Set problem » Reproduce the entries below, from the line containing "You are a GUI" through the line containing "[x=26, y=205]", both included, and leave the pictures out.

Data supplied »
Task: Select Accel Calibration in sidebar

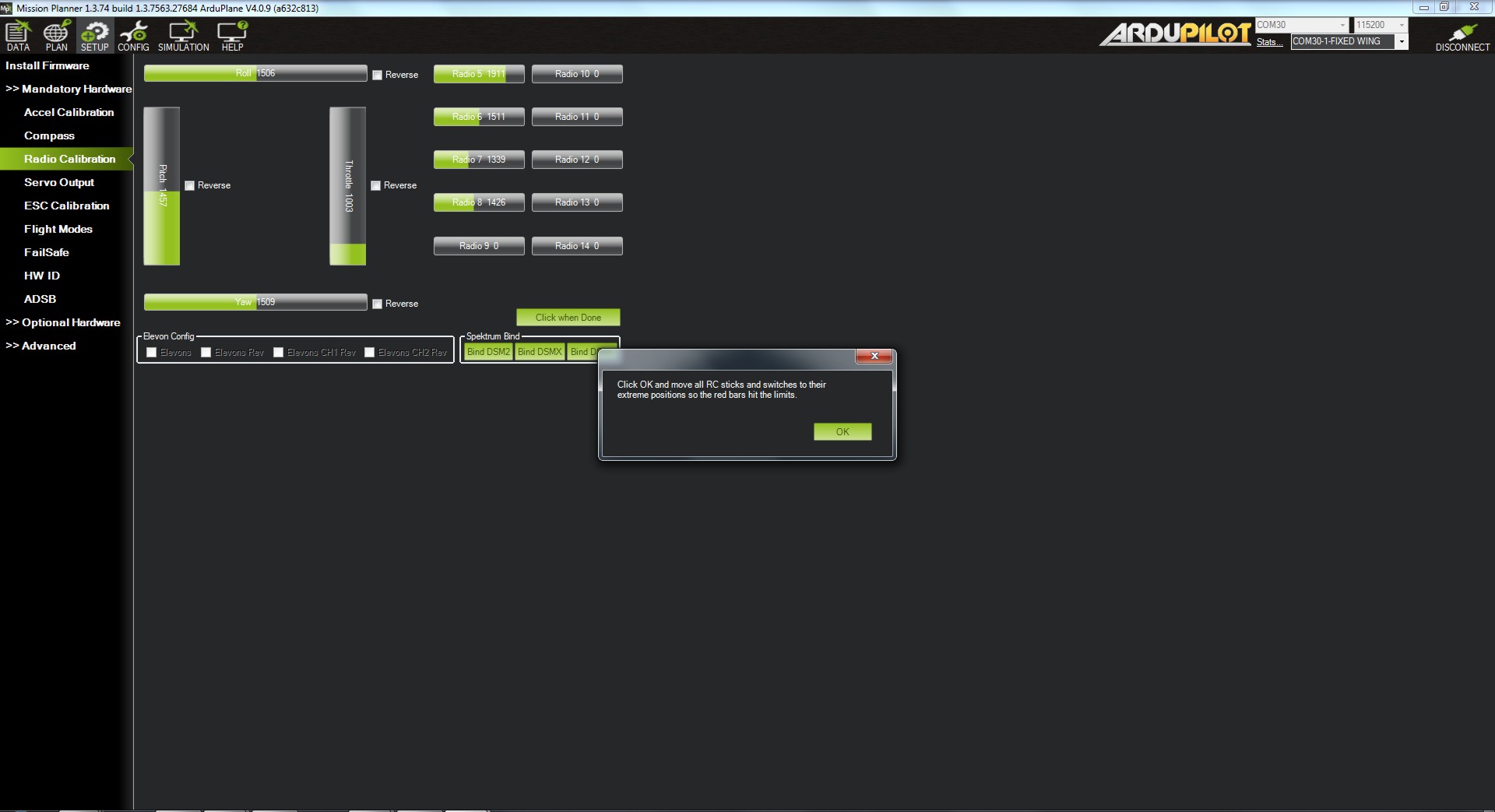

--

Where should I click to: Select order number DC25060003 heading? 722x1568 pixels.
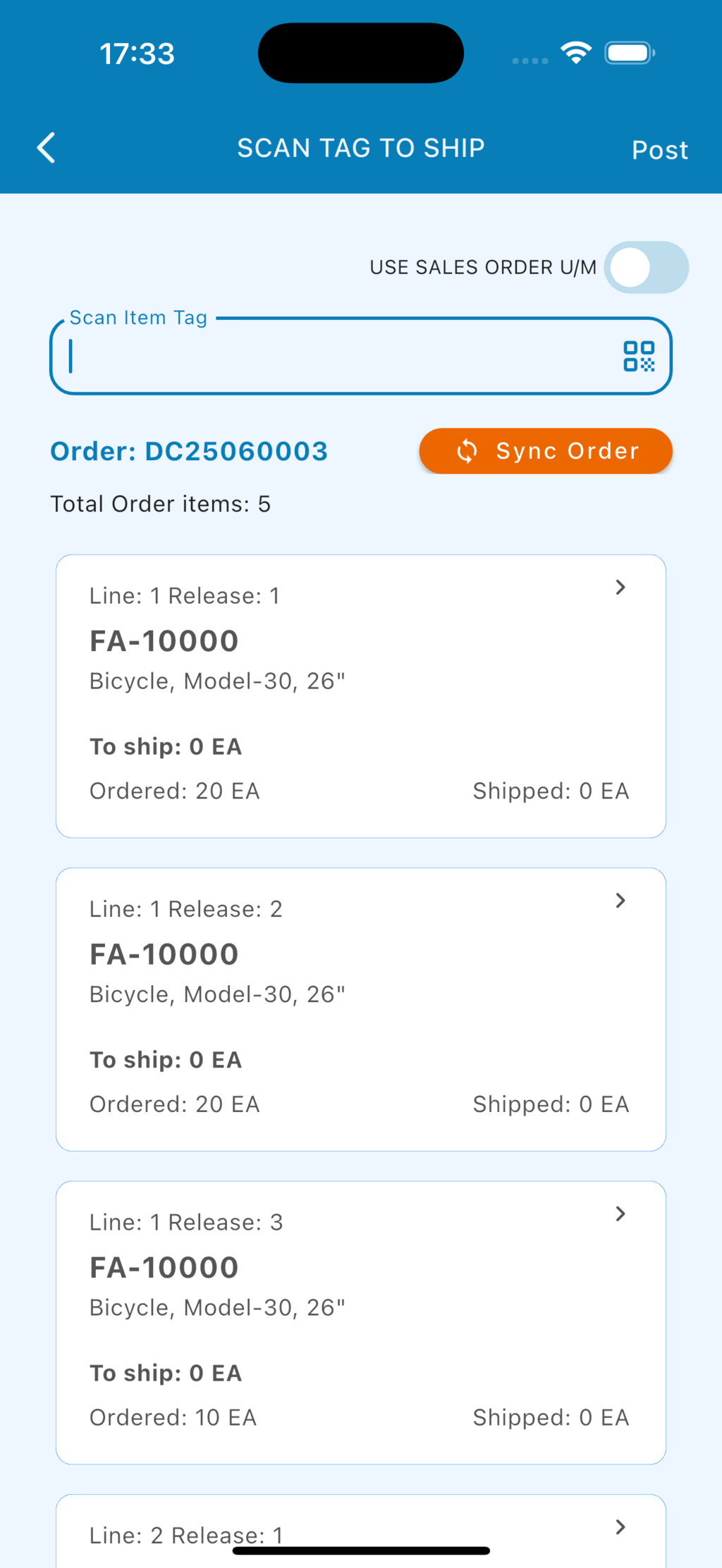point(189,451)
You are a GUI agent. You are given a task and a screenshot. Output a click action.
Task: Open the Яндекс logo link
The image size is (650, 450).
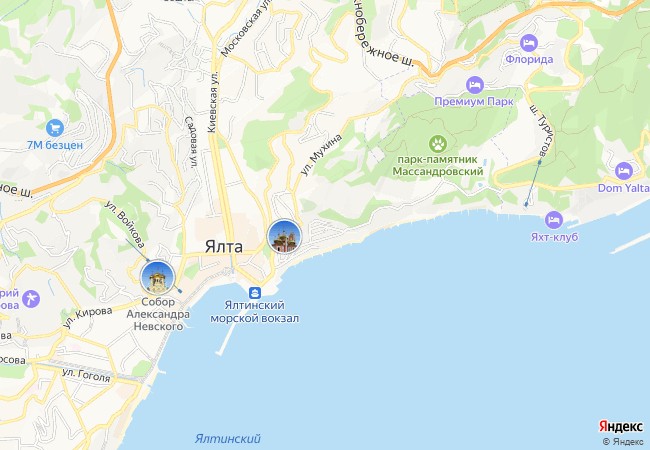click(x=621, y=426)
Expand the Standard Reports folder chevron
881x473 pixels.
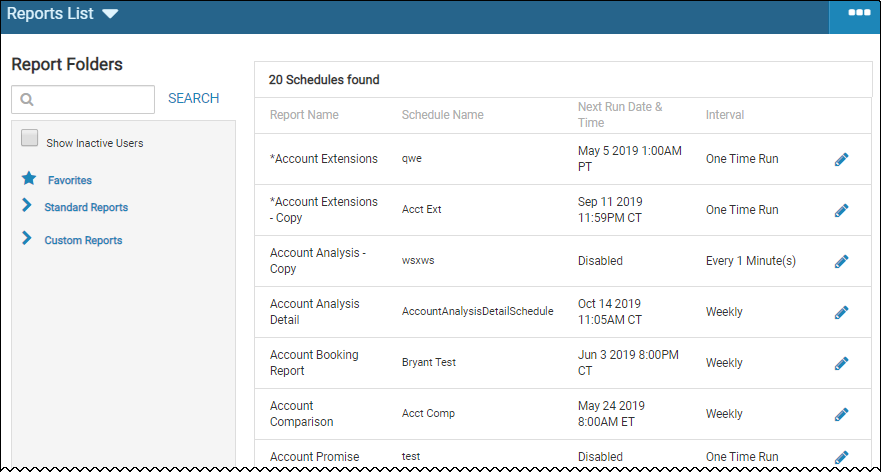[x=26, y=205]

Exercise answer »
You are a GUI agent. You are given a task and a screenshot. Output a click action.
Task: Open the Яндекс logo link
The image size is (650, 450).
click(x=621, y=426)
Expand the Standard Reports folder chevron
881x473 pixels.
[x=26, y=205]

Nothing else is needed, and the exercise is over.